Je me ne suis pas attaché à un public particulier. J'ai visé un public au-dessus de 9-10 ans. Je n'ai pas encore sorti des titres en dessous, à l'exception de Niumao qui est un album tout public. Globalement, on vise plutôt les 15-25 ans.

Quel est selon vous votre point fort ?

Mélodie d'enferNotre point fort, c'est d'abord une vraie politique d'auteur : prendre soin d'eux, les accompagner dans leurs démarches, les aider, les orienter, et puis surtout, mener à bien les projets avec eux. Il faut savoir que beaucoup d'auteurs en Chine sont extrêmement frustrés parce qu'ils ont des projets, ils ont même parfois des bandes dessinées qui sont complètes, mais qu'ils n'arrivent pas à publier ou qui sont publiées dans de mauvaises conditions.
Pour prendre un exemple précis, Lu Ming avec Mélodie d'enfer : c'est un album qui a été publié en Chine, mais l'éditeur a fait des coupes dans l'album, et n'a pas publié l'intégralité de l'histoire, c'est-à-dire qu'il a réarrangé l'histoire un peu comme il voulait pour en faire un volume de 160-170 pages, alors qu'il y a 250 pages au total. Moi, quand j'ai rencontré Lu Ming, il m'a montré toutes ses planches (il est venu me voir avec la totalité des planches originales). Je lui ai dit « Attends, ton histoire, je publie l'album, je le fais en deux tomes et je publie intégralement. ». Parce que je ne vois pas l'intérêt d'enlever des pages et de le couper, y a rien à couper, je veux dire !
Je crois qu'il y a beaucoup d'auteurs qui sont frustrés parce qu'ils n'arrivent pas à se faire publier ou parce que la qualité d'impression n'est pas bonne. Alors que nous, on soigne la qualité d'impression, on fait attention à ce que ce soient des beaux bouquins et que ce soit bien imprimé. On essaie de soigner les maquettes pour que les auteurs se sentent vraiment valorisés, qu'ils soient vraiment heureux d'avoir été publiés chez nous, qu'ils prennent plaisir à travailler avec nous, et qu'ils aient envie de rester avec nous. On essaie vraiment de faire une bonne politique éditoriale, de montrer des nouveautés. On prend des risques sur beaucoup d'albums. Quelques fois, ça tombe bien, quelques fois, c'est un petit peu plus difficile. Mais notre volonté c'est vraiment ça : montrer cette bande dessinée chinoise et s'attacher à ses dessinateurs en leur proposant des missions, pour pouvoir travailler longtemps ensemble. Parce que je suis persuadé qu'à l'avenir, il y a un véritable potentiel graphique, et qu'il y aura beaucoup de choses qu'on pourra faire avec les auteurs chinois.

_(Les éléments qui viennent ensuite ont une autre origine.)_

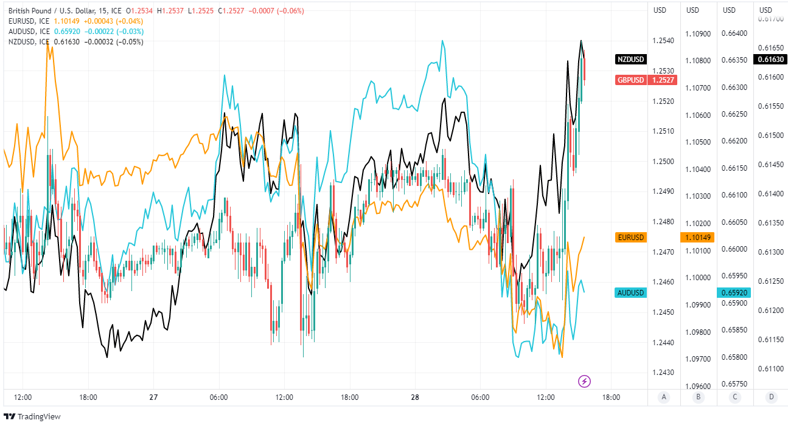Select the red GBPUSD series label
Viewport: 788px width, 423px height.
point(630,80)
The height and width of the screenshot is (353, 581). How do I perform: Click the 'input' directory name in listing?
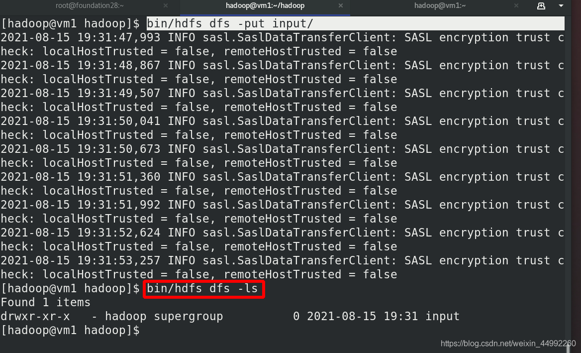442,316
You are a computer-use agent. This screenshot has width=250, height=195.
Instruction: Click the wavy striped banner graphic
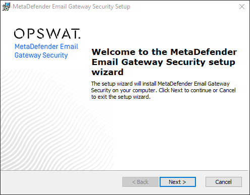click(57, 119)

My WayQuelle importance portez-vous à la communauté internet qui lit de la bande dessinée ?

Je pense qu'aujourd'hui elle est incontournable. De plus en plus, on communique à travers le web. La preuve en est qu'on vient d'ouvrir le blog de Xiao Pan. On va en ouvrir deux autres, un qui sera lié aux personnages de My Way, monsieur V, et un autre avec Niumao, le chat, qui racontera la vie d'un chat chinois. Mais on essaie de rayonner au maximum. On a beaucoup de partenariats avec des sites web aujourd'hui, et on a un véritable accueil positif de la part des professionnels, des journalistes et des gens qui gèrent les sites web, parce qu'on a une vraie politique éditoriale saine et de promotion de la bande dessinée ; ils cherchent souvent à nous aider. Le web, pour moi, c'est complètement incontournable. Je fais beaucoup plus d'efforts avec les gens qui font du web qu'avec les gens qui font du papier, à l'exception d'un ou deux avec lesquels on a vraiment un fort relationnel, parce qu'ils nous supportent depuis le début. Mais bon, pour moi, l'avenir c'est le web.

Que pensez-vous de l'image de la BD asiatique en France ?

Je pense que l'image de la BD asiatique en France est... J'allais dire "elle n'est pas très bonne", mais ça dépend du public. Autant les jeunes sont enthousiastes, autant les moins jeunes ont plutôt tendance à la dénigrer, voire à la massacrer complètement. Bon, il est vrai qu'il y a, à l'heure actuelle, une invasion de titres qui ne sont pas tous de la meilleure qualité. Ca ne concourt pas à en donner une meilleure image. Je veux dire, la bande dessinée asiatique, il y a des titres absolument excellents et les Japonais font des choses formidables, tant au niveau dessin que du point de vue des histoires. Ce sont de très très grands raconteurs d'histoires, de côté-là c'est vraiment incontournable. Niveau coréen, je sais que ça va être beaucoup plus difficile... Il y a un peu moins de diversité à mon goût. Enfin... il y en a dans le pays, je le sais. Par contre, par rapport à ce qui est publié en France, je pense que pour les Japonais, ils publient énormément de choses... Je regrette un peu que ce qui arrive du Japon en France, c'est surtout ce qui est dans le courant principal. Ils ont beaucoup de dessinateurs qui sont un peu à part et qui sont vraiment très talentueux, mais avec des choses qui sont hors marché, mais qu'on ne voit pas beaucoup en France, parce que les éditeurs de manga aujourd'hui...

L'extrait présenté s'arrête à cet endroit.